EXERCISE DESCRIPTION
Show all lines from the records below in which the string "agent" is present.

*** RECORDS SUPPLIED Section Begins ***

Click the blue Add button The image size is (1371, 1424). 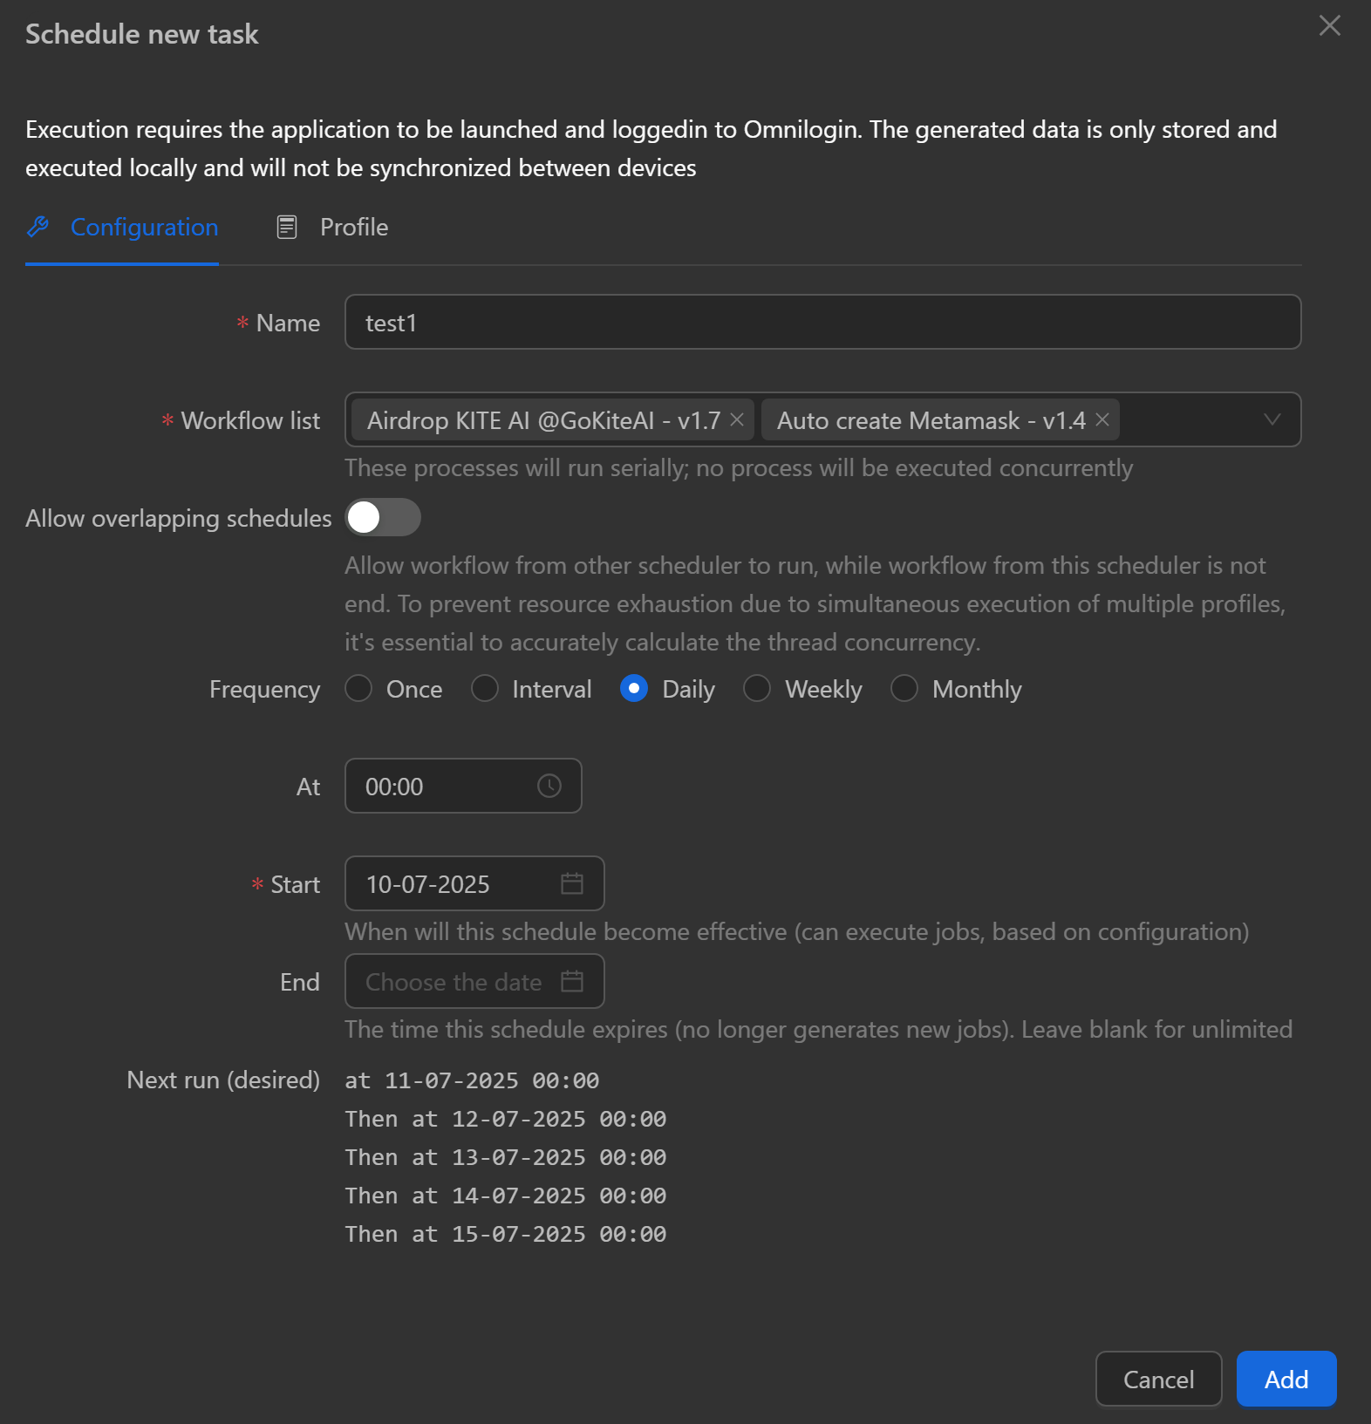(x=1286, y=1379)
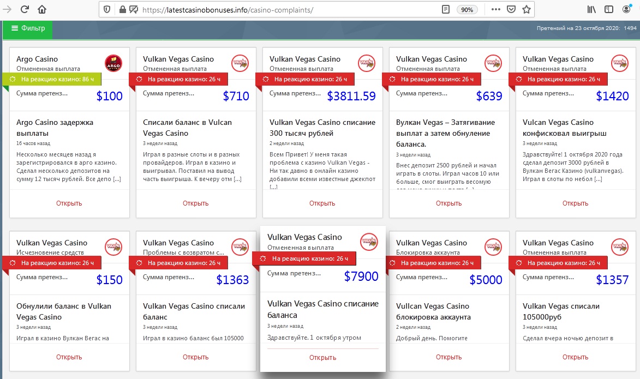Go to the browser home page
This screenshot has width=640, height=379.
[x=42, y=9]
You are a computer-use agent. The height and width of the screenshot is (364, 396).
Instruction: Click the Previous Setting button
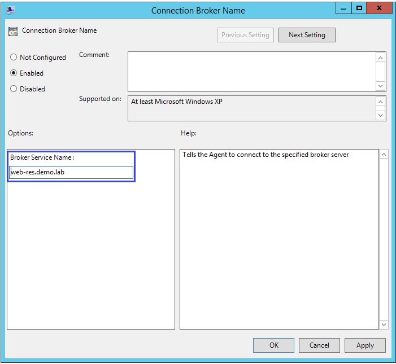click(x=246, y=35)
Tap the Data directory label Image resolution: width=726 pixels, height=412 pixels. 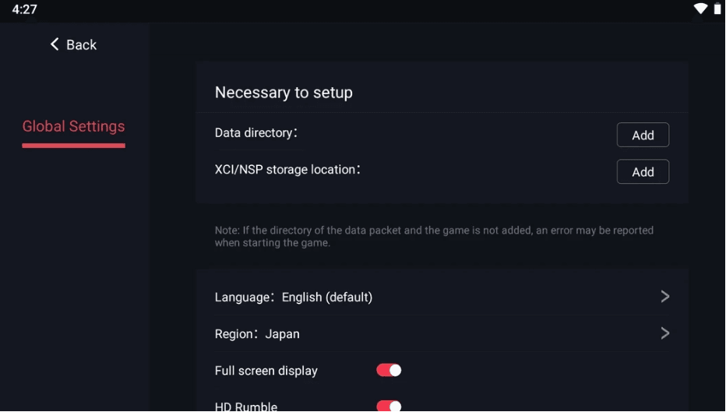pos(256,133)
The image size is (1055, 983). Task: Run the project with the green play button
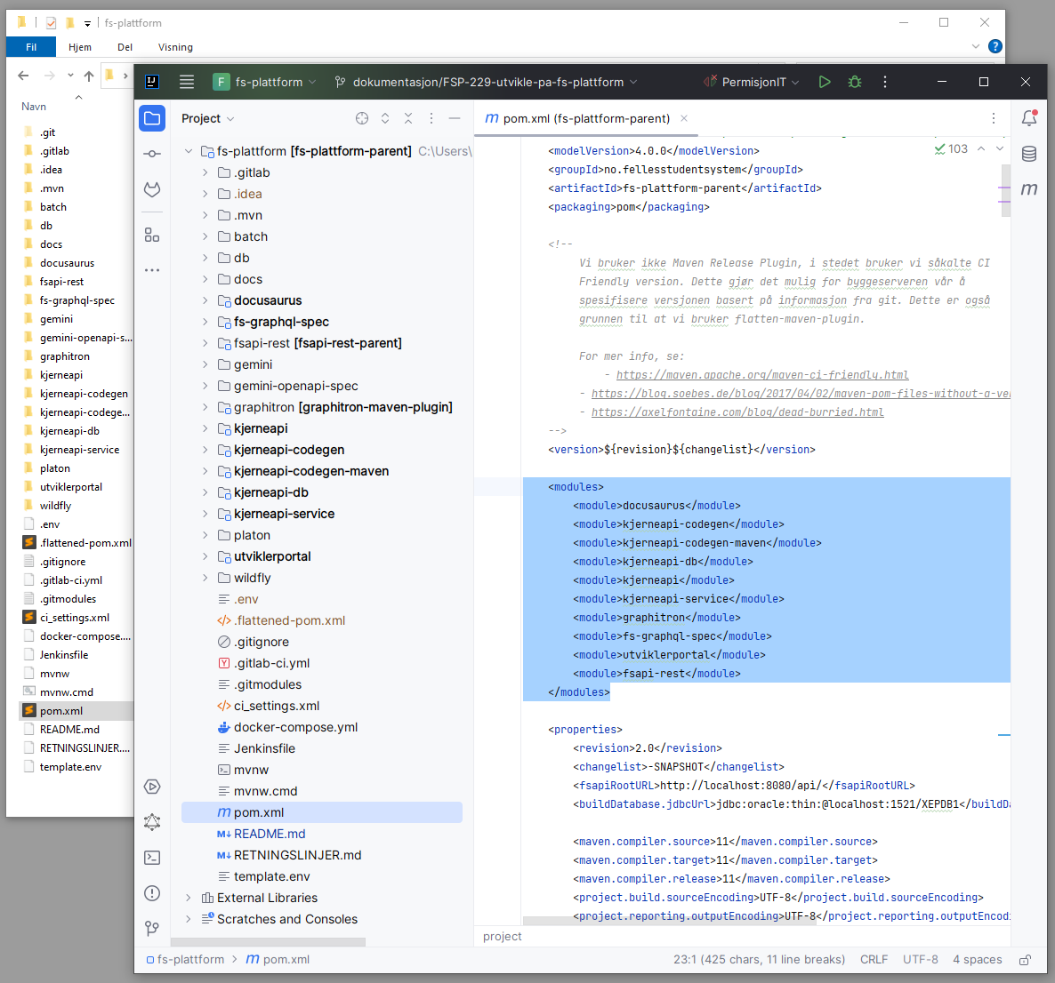824,81
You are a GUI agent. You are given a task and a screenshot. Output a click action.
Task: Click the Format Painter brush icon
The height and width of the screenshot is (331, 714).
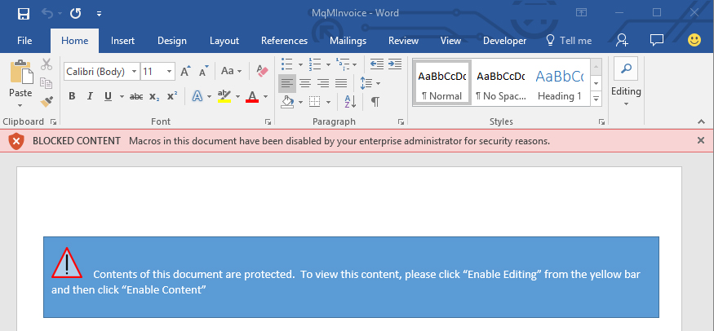(x=47, y=101)
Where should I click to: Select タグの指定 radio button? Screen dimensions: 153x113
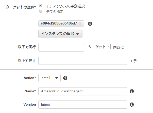(x=41, y=11)
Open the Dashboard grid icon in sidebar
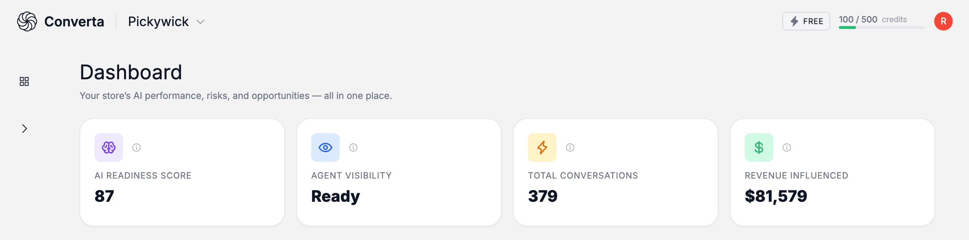The width and height of the screenshot is (969, 240). tap(24, 81)
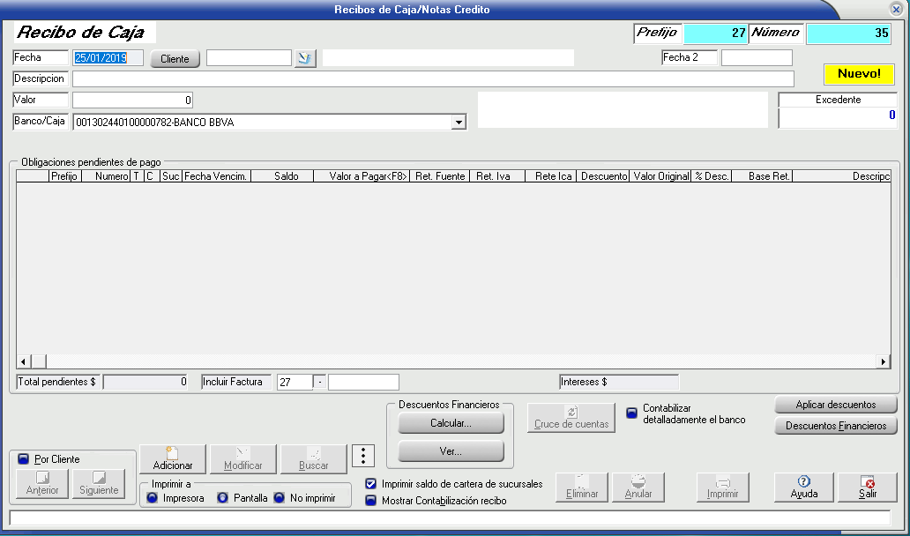Select the No imprimir radio option
The height and width of the screenshot is (536, 910).
280,498
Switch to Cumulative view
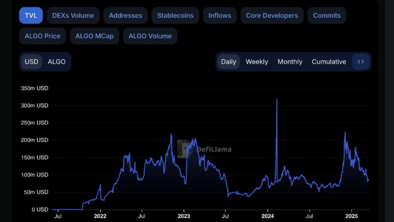Image resolution: width=394 pixels, height=222 pixels. pos(329,61)
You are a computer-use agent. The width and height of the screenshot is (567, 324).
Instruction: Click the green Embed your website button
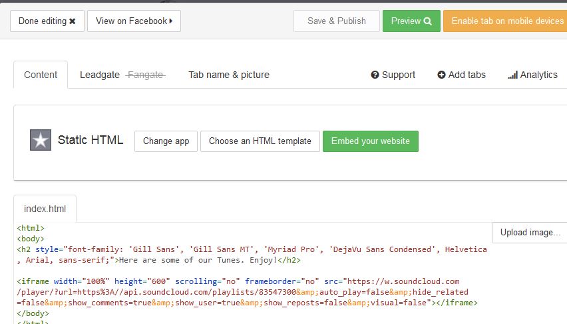pos(370,141)
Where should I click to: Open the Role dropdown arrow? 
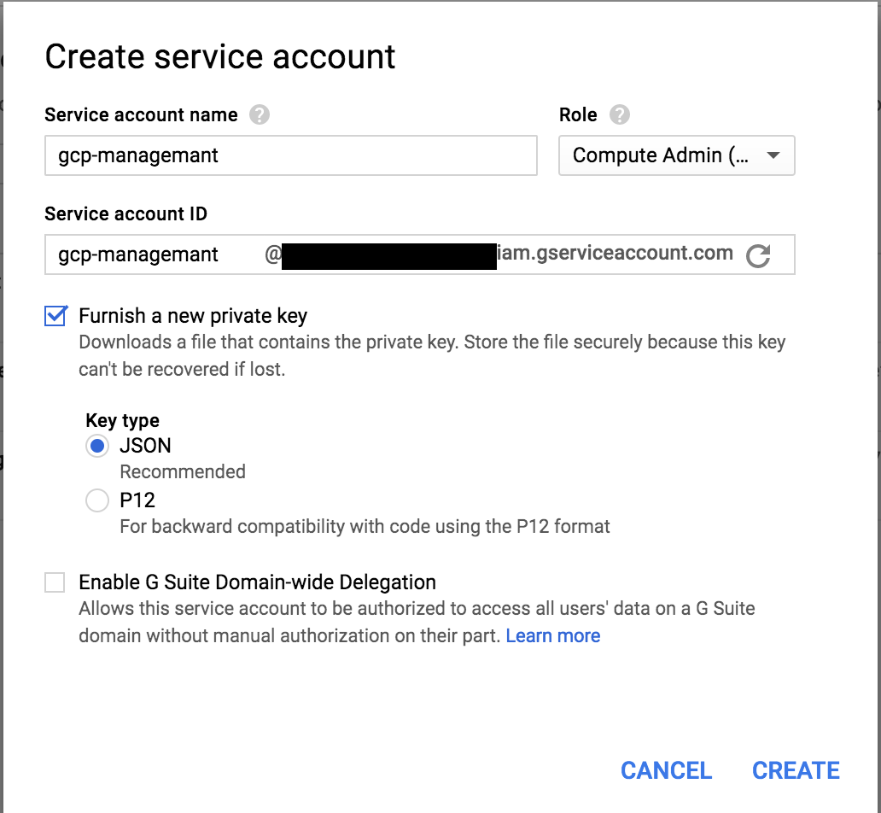pos(773,155)
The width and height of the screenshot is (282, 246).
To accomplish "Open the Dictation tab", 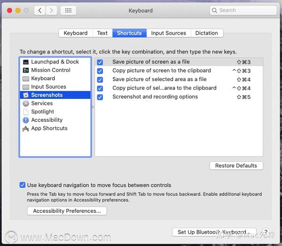I will pos(207,33).
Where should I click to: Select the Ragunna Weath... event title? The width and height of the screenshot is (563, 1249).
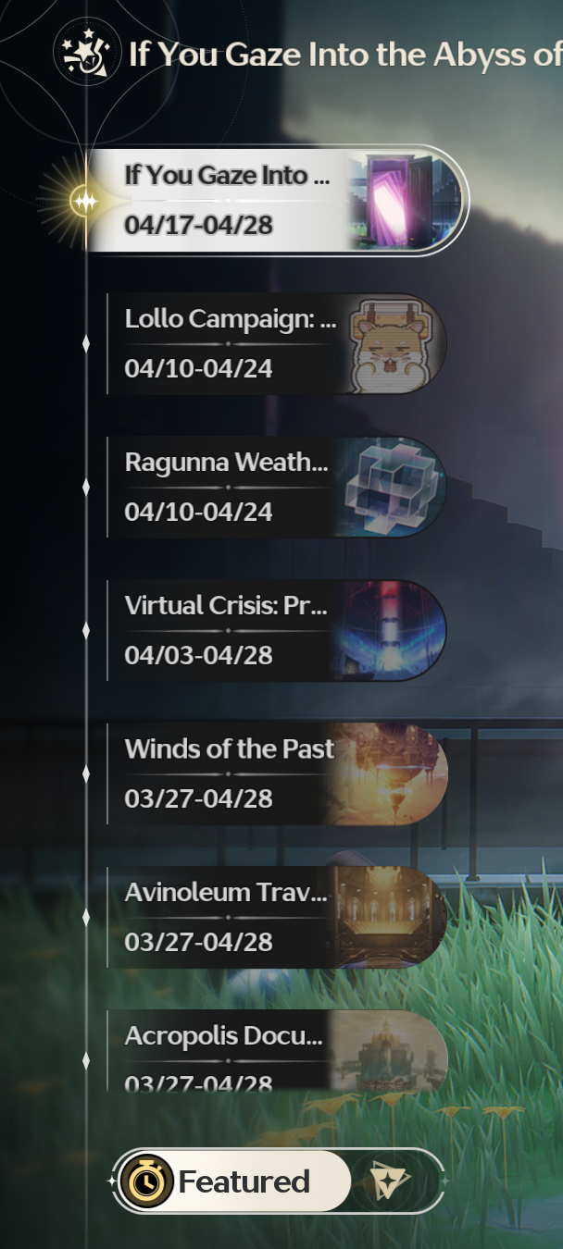[x=226, y=463]
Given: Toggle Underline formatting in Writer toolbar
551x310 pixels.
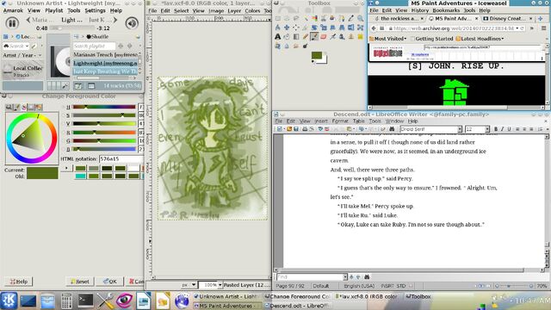Looking at the screenshot, I should click(509, 129).
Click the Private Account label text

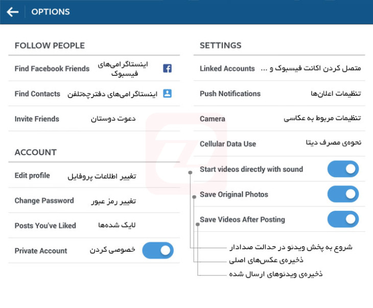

*** RECORDS SUPPLIED Section Ends ***

COMPLETED EXERCISE
You are a computer-use agent. The height and width of the screenshot is (364, 396).
You are a GUI agent. You are given a task and a screenshot. Output a click action.
You are a computer-use agent. The width and height of the screenshot is (567, 324).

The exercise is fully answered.